Excellent article here
http://www.guardian.co.uk/g2/story/0,,1983434,00.html .
Should be interesting viewing.
sounds about right....
i was arrested before years ago and insisted on being dealt with "As Gaeilge" as is my constitutional right, needless to say the Gardai threatened to knock the shite out of me if i didn't start talking enlgish and stop being such a smartarse...
ya i heard your boy that made it for TG4 on matt cooper's 'last word' the other day, he had a good chat with him.
Why does that not surprise me Flameboy?
He was on the Last Word the other evening and was very interesting. On a related note a la Flameboy, I recall a drunken night in Shaftesbury Square when we were getting a bit boisterous. The pretend Gardai told us to cool off. On of the lads, trying to be smart, started speaking to him as gaelige.
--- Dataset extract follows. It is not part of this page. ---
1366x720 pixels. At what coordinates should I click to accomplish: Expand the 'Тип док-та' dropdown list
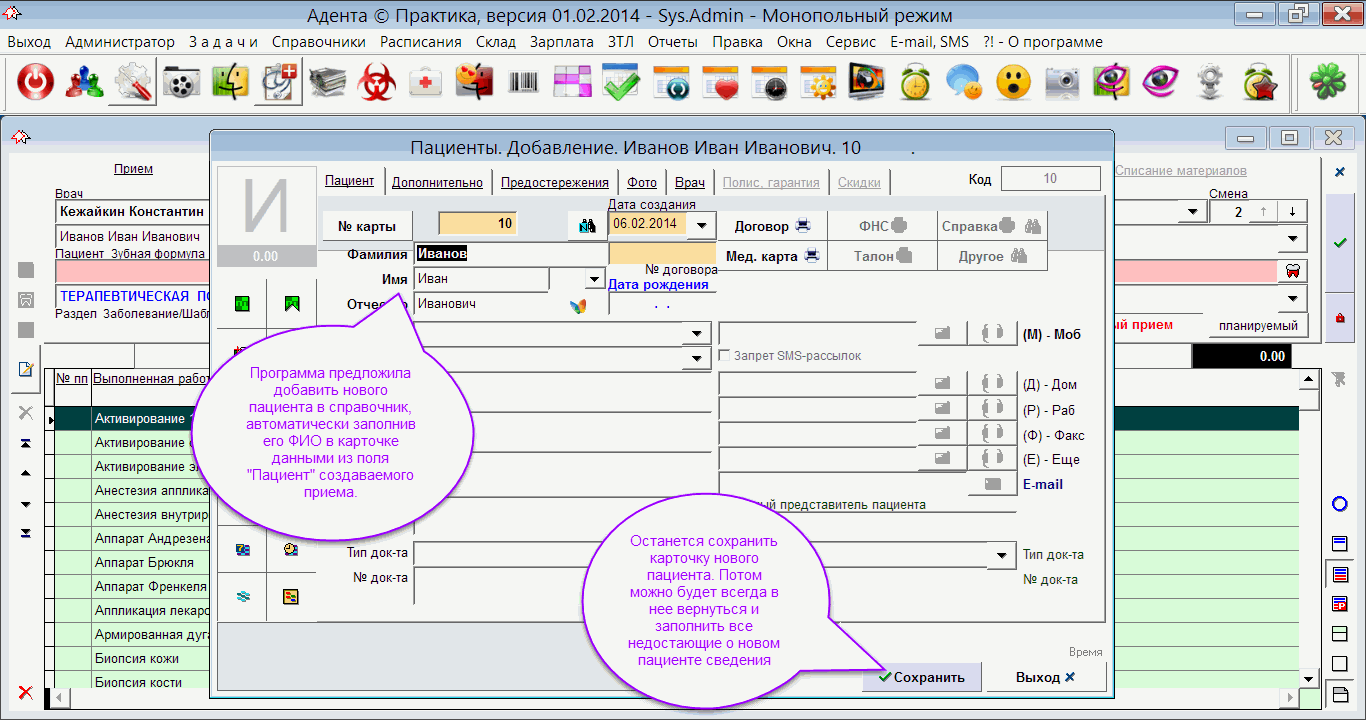click(1001, 555)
There was quite a shock when he was answered back as gaelige and chucked in the back of the meat wagon for his patriotism. The funniest thing was the same boy knew very little Irish but he sang a lot of rebel songs on any night out so he must be Irish.
i was a prisoner of conscience.......... ;)
I think the Maire Nic An Bhaird ruling is due today at some stage.
http://en.wikipedia.org/wiki/M%C3%A1ire_Nic_An_Bhaird
Quote from: Flameboy on January 05, 2007, 02:46:11 PM
i was arrested before years ago and insisted on being dealt with "As Gaeilge" as is my constitutional right, needless to say the Gardai threatened to knock the shite out of me if i didn't start talking enlgish and stop being such a smartarse...
I daresay they'd have been knocking the shite out of you soon enough had you been speaking English. And quite right, too! :D
The insolence on this board has soared to new levels today....
Jesus had days like this too, when everyone was against him. Hitler and Saddam too now that I think of it.... ;)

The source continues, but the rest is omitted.